### GEKOZEN FRAGMENT
3.5. Als eisers de auteur van de artikelen hadden kunnen aanspreken, zou deze zijn veroordeeld om de artikelen over eisers op de website te verwijderen. Nu gedaagde dit onmogelijk maakt en zij (daardoor) zelf onrechtmatig handelt, ligt het in de rede om gedaagde hiertoe te veroordelen. Eisers hebben de verwijdering van de artikelen weliswaar subsidiair gevorderd, maar de voorzieningenrechter vindt het passend om dit – als het mindere van het primair gevorderde – eerst toe te wijzen. Eisers vorderen ook dat gedaagde toekomstige artikelen verwijdert en verwijderd houdt. De voorzieningenrechter begrijpt dit als een vordering tot het verbieden van het plaatsen van nieuwe berichtgeving met dezelfde strekking als de huidige artikelen en zal deze vordering op die manier toewijzen.

### OPDRACHTEN
• 1. Zet de alinea uit het fragment die begint met "Als eisers de auteur" korter op een rijtje. Houd de belangrijkste feiten erin.
• 2. Waarom ligt het volgens het fragment voor de hand dat gedaagde de artikelen moet verwijderen? Leg dat uit in één tot drie zinnen.
• 3. Schrijf een vervolg op het fragment over het verwijderen van de artikelen. Begin na de laatste zin van het fragment.

### BESCHIKBARE GEGEVENS
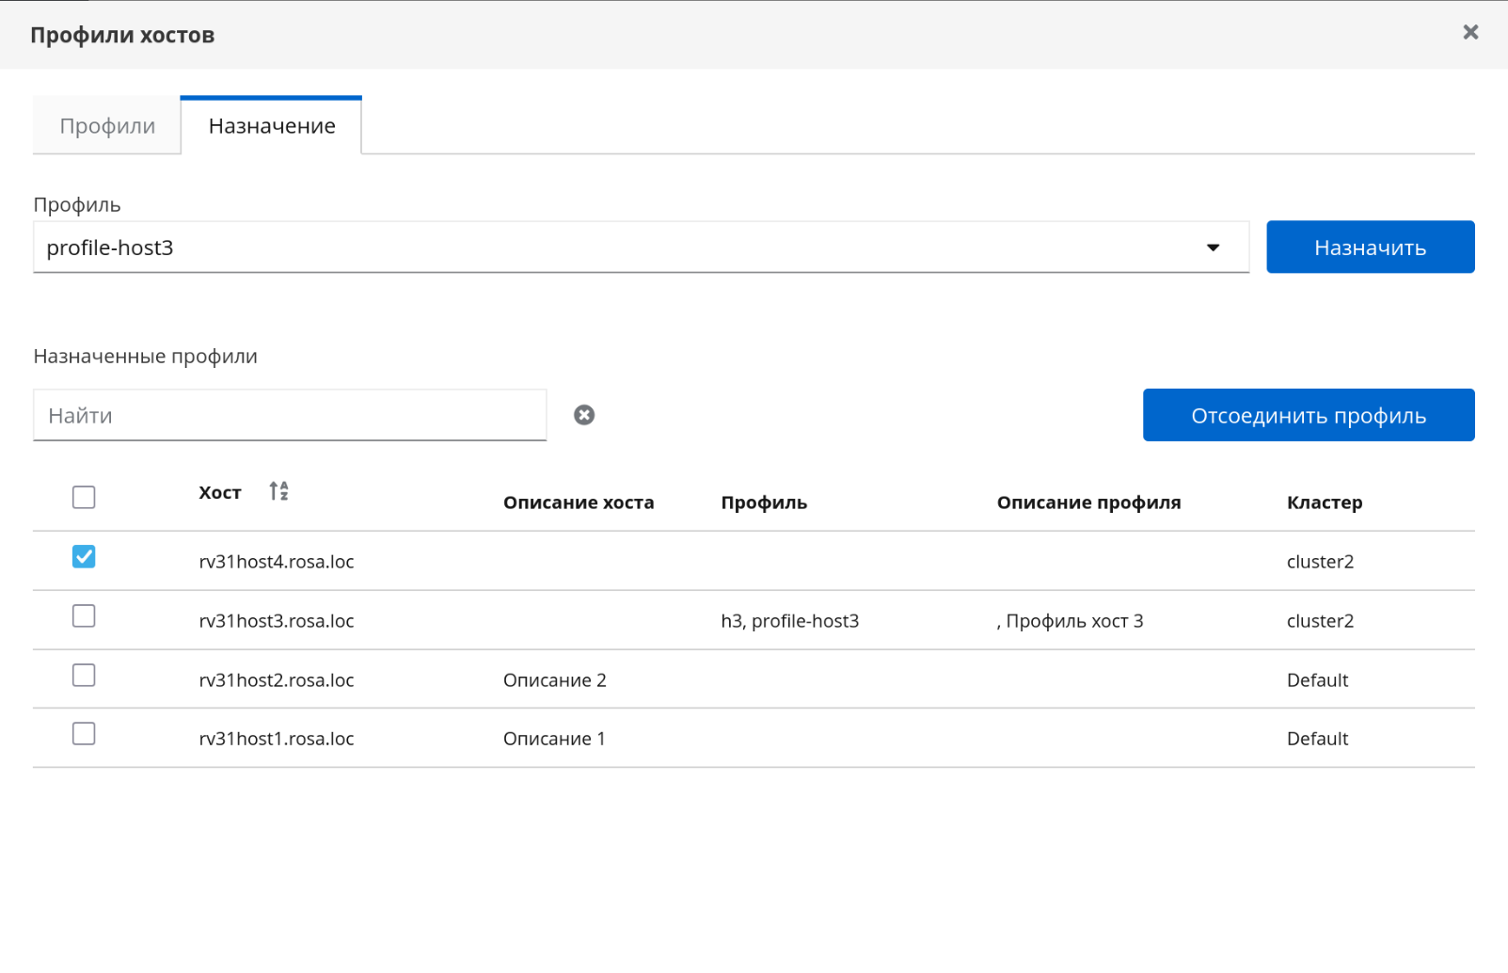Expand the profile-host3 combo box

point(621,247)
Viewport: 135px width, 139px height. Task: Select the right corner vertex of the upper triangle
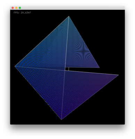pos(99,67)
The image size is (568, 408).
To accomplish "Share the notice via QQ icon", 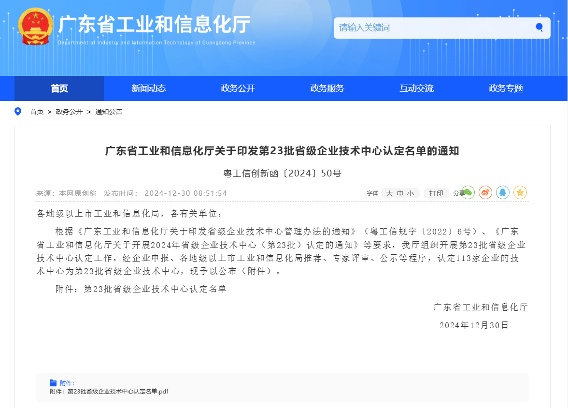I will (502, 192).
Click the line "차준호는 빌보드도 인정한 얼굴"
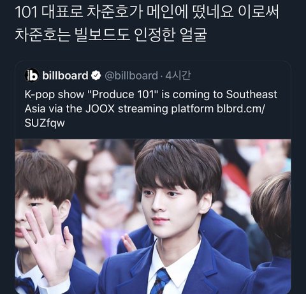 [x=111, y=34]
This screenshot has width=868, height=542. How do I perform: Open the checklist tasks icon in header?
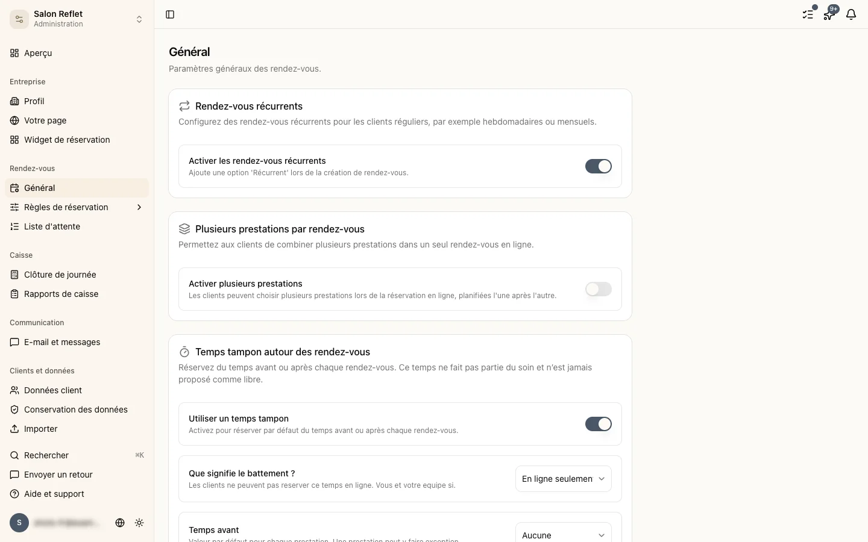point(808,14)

...

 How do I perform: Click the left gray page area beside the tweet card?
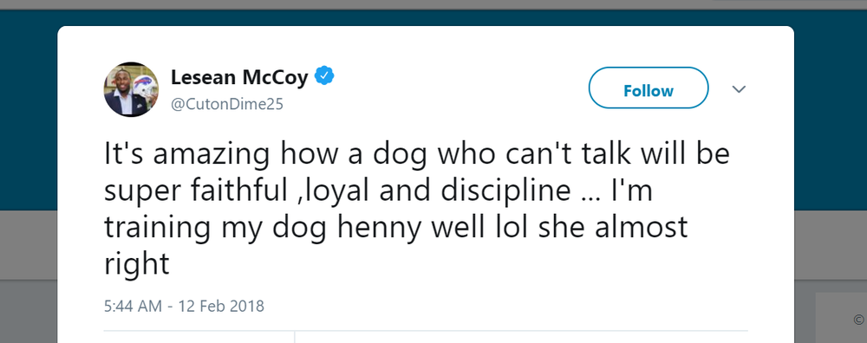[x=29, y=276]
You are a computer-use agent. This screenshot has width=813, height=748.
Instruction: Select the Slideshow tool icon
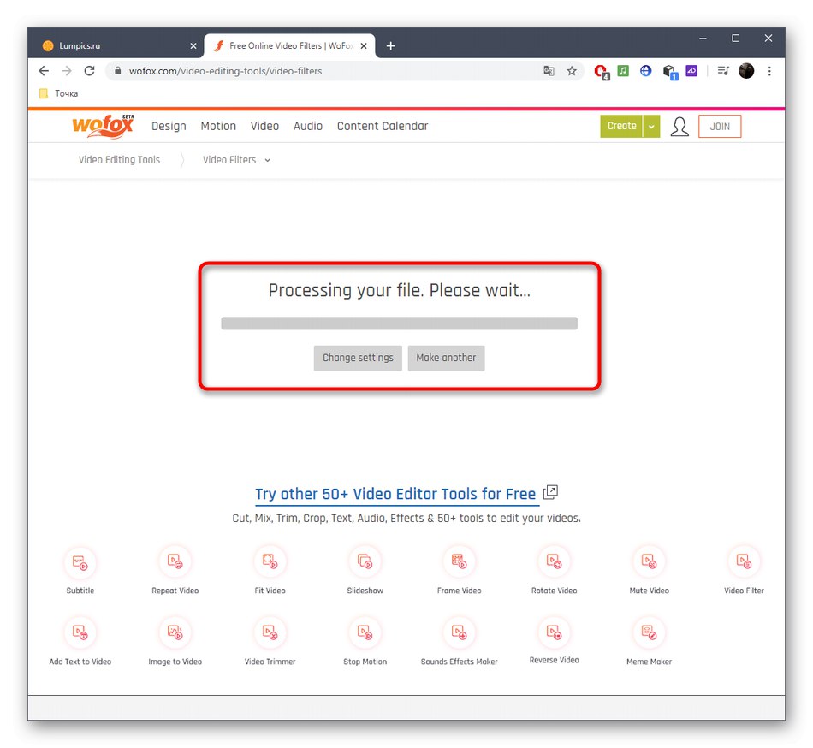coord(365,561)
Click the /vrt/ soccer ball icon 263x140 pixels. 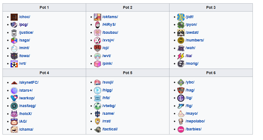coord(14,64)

...

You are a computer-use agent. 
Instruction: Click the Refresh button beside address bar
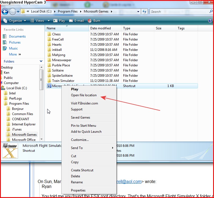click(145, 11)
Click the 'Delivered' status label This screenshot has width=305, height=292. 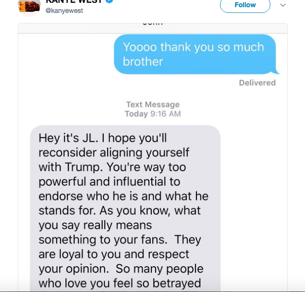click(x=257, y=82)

### ANTWOORDENLIJST
• 1.
- Als eisers de auteur hadden kunnen aanspreken, was die veroordeeld om de artikelen over eisers van de website te halen.
- Gedaagde maakt dat onmogelijk en handelt daardoor zelf onrechtmatig. Daarom ligt het voor de hand om gedaagde tot verwijdering te veroordelen.
- Eisers vroegen de verwijdering subsidiair. De voorzieningenrechter wijst die toch eerst toe, als het mindere van wat primair werd gevorderd.
- Eisers vragen ook dat gedaagde toekomstige artikelen verwijdert en verwijderd houdt. De rechter ziet dat als een verbod op nieuwe berichten met dezelfde strekking en wijst het zo toe.

• 2. Als eisers de auteur hadden kunnen aanspreken, zou die zijn veroordeeld om de artikelen te verwijderen. Gedaagde maakt dat onmogelijk en handelt daardoor zelf onrechtmatig. Daarom ligt het voor de hand dat gedaagde zelf wordt veroordeeld om de artikelen te verwijderen.

• 3.
3.6. Voor het geval gedaagde de artikelen niet verwijdert, wordt gedaagde – zoals ook primair is gevorderd – veroordeeld om mee te werken aan het buitengebruikstellen van de gehele website. Deze maatregel is passend gelet op de schadelijke gevolgen voor eisers als de artikelen openbaar toegankelijk blijven en gelet op de omstandigheid dat de rest van de inhoud van de website bestaat uit artikelen die rechtstreeks zijn overgenomen van andere websites, bijvoorbeeld van de website van Het Parool, zoals onbetwist is gesteld door eisers. De andere artikelen op de website leggen daarom geen gewicht in de schaal bij de afweging van de hier over en weer spelende belangen.
3.7. Mocht gedaagde niet meewerken aan het buitengebruikstellen van de website, dan treedt dit vonnis in de plaats van de benodigde medewerking en geldt dit vonnis als een verzoek namens gedaagde aan SIDN tot buitengebruikstelling van de website.